Anyone who has spent time watching the flood of college and pro football games during the end of December and start of January has undoubtedly seen advertised from a certain mega-huge service provider warning folks about the dangers of high speed connections. I believe the tagline goes something like this: "after all, these things come at you much faster now". The ad goes on to talk about spam and virus scanning, blocking spyware and fighting popups. The entire time the viewer is led to believe that these problems increase radically with a high speed connection and that only the mega-huge service provider can protect them.
Repeat after me: B as in B, S as in S.
The speed of your connection has nothing to do with making you more vulnerable to these problems. Whether you are on a T1 or a 28.8 dialup, the delivery method is the same and none of the problems hit until they are actually downloaded to your machine.
If Joe decides to send you three (3) virus emails, a faster connection only means that you will download them quicker. Once they get to your machine, the connection no longer matters as your local software takes over.
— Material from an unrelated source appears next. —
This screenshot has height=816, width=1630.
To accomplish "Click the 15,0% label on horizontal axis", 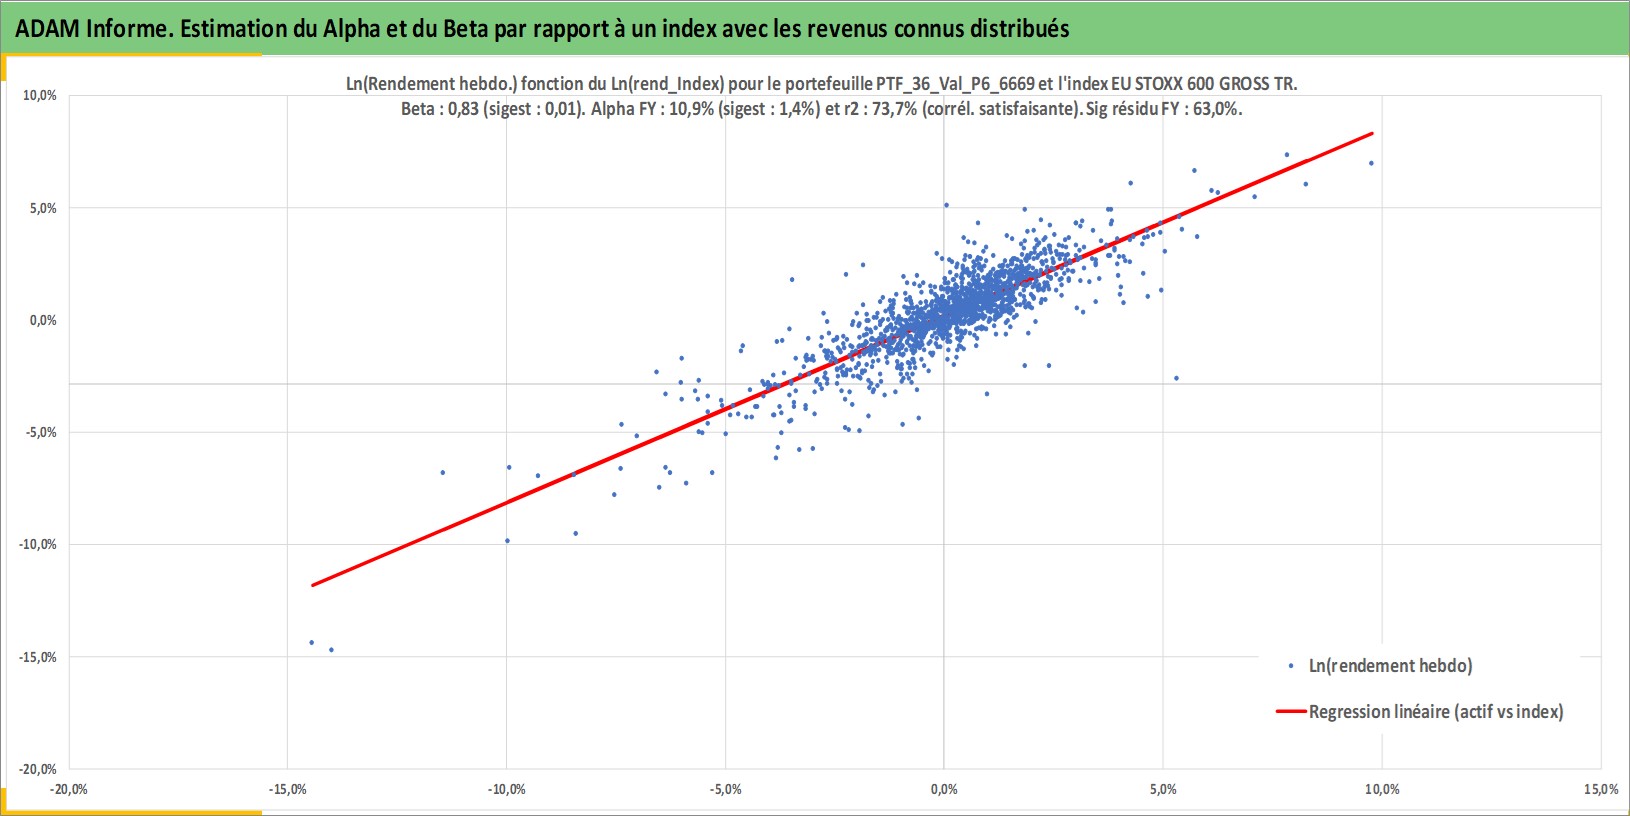I will [x=1600, y=789].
Of more impact is the fact that you are usually talking a fulltime connection when you talk higher access speeds. This can expose your machine to hackers who search through the IP blocks known to be associated with broadband or DSL. But folks, this is not what the commercial is talking about.
So before anyone falls for this misleading advertising, you are not inherently at any more risk with a faster connection then you are with a slow dial-up line. The steps necessary to protect your local machine are exactly the same regardless of connection speed. For instance, virus scanners must be used and kept up to date.
To the folks that are lucky enough to have been raised with the modern technology, these probably does not seem like a big issue and you are right. But to those who are new to the internet or not very technically savvy, scare tactics can be effective.
The internet does not need any more scared users, we need users who have a basic understanding of what is going on and are able to surf and email with confidence and safety.